Several Bahamas Electricity Corporation (BEC) trucks were sabotaged sometime between late Thursday and early Friday morning, according to corporation chairman, Leslie Miller.
Mr. Miller, who spoke to The Bahama Journal early Friday morning, said he received a call late Thursday about several trucks at their parking lot on Tucker Road being “compromised.”
“We discovered that sometime after 6:00 p.m. [Thursday] that several of the big trucks parked on the property had tires malfunctioned,” he said Friday morning.
“They took out all the stems from the tires. We called Speedy Tire and Repair to have the issue dealt with. This is just some of the petty things that these guys are resorting to. Hopefully they will have enough sense to not disrupt the Carifta Games because if they do there would be severe consequences. I’m asking them to cease and desist from doing their foolishness during the Easter season.”
When asked whether he felt the BEC line staff was responsible for the sabotage, Mr. Miller said he was more than certain.
“They had a press conference and they were raising eternal hell and then that same evening we got a call to go check the tires,” he said.
“It couldn’t just be some fella off the street who did this.”
Members of the Bahamas Electrical Workers Union (BEWU) demonstrated with the National Congress of Trade Unions of the Bahamas (NCTUB) outside BEC’s headquarters on Tucker Road Baillou Hill Road last Thursday.
They were protesting the corporation’s decision to cut staff overtime.
BEC cut its staff overtime payments by almost 54 per cent in February, according to Mr. Miller.
He said some workers at the corporation had become accustomed to an extravagant lifestyle as a result of overtime pay.
He said BEC implemented measures to cut its average $1 million per month overtime bill, and saw a 53.8 per cent reduction last month.

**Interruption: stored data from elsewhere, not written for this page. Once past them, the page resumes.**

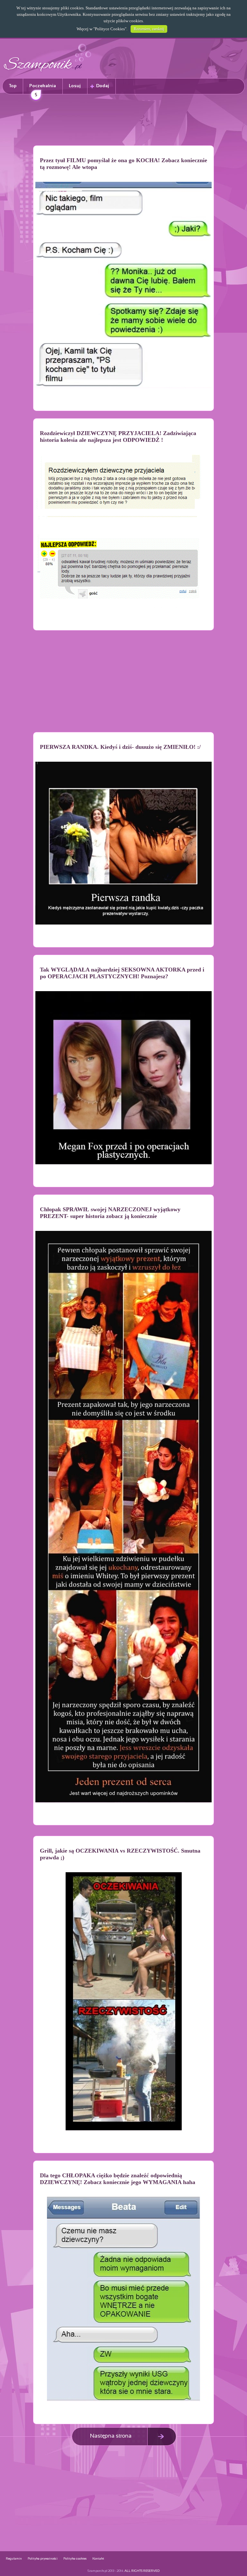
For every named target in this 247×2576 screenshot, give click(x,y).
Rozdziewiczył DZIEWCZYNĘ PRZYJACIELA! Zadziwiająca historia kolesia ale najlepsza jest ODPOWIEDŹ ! (118, 436)
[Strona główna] (48, 72)
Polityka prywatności (43, 2558)
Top (12, 86)
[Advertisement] (123, 121)
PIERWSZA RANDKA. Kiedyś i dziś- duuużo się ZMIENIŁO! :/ (120, 747)
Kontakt (98, 2558)
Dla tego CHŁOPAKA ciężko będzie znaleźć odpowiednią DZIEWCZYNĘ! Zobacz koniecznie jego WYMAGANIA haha (117, 2178)
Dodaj (102, 86)
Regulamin (14, 2558)
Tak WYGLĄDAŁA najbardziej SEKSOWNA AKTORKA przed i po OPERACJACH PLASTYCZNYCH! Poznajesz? (122, 973)
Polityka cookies (75, 2558)
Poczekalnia (42, 89)
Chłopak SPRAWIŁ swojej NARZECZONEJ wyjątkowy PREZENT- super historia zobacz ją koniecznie (110, 1212)
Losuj (75, 86)
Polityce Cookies (110, 28)
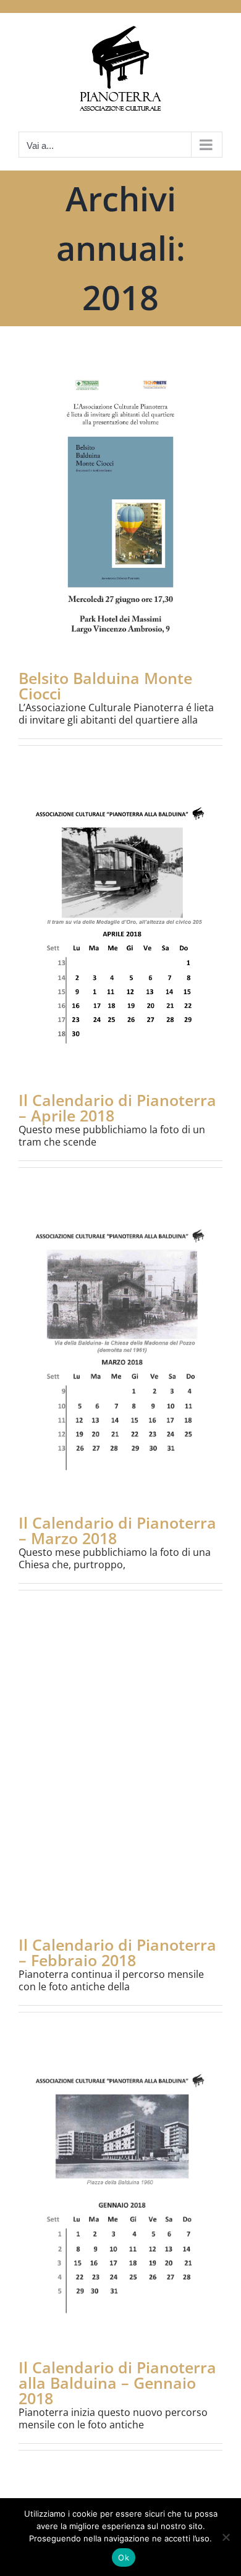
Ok (123, 2557)
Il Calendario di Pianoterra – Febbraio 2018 (117, 1952)
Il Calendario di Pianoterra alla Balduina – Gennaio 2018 (117, 2383)
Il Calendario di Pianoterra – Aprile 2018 (117, 1107)
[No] (225, 2537)
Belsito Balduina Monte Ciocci (105, 685)
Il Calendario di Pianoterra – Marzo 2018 (117, 1530)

“We have cut it down after we put some parameters in place. The year was averaging $1 million a month,” he said earlier this month.
The BEC chairman said there were some workers who had taken home up to $85,000 a year in overtime.
“If we don’t save BEC for ourselves there will be no BEC. It is in a situation that it has never been in before,” he said.
“You have some who believe that they own the corporation. They have become accustomed to a lifestyle based on overtime. They have become accustomed to the abuse and misuse of our money; it’s madness.”
The Journal tried to reach BEWU members for comment, but calls were not returned up to press time.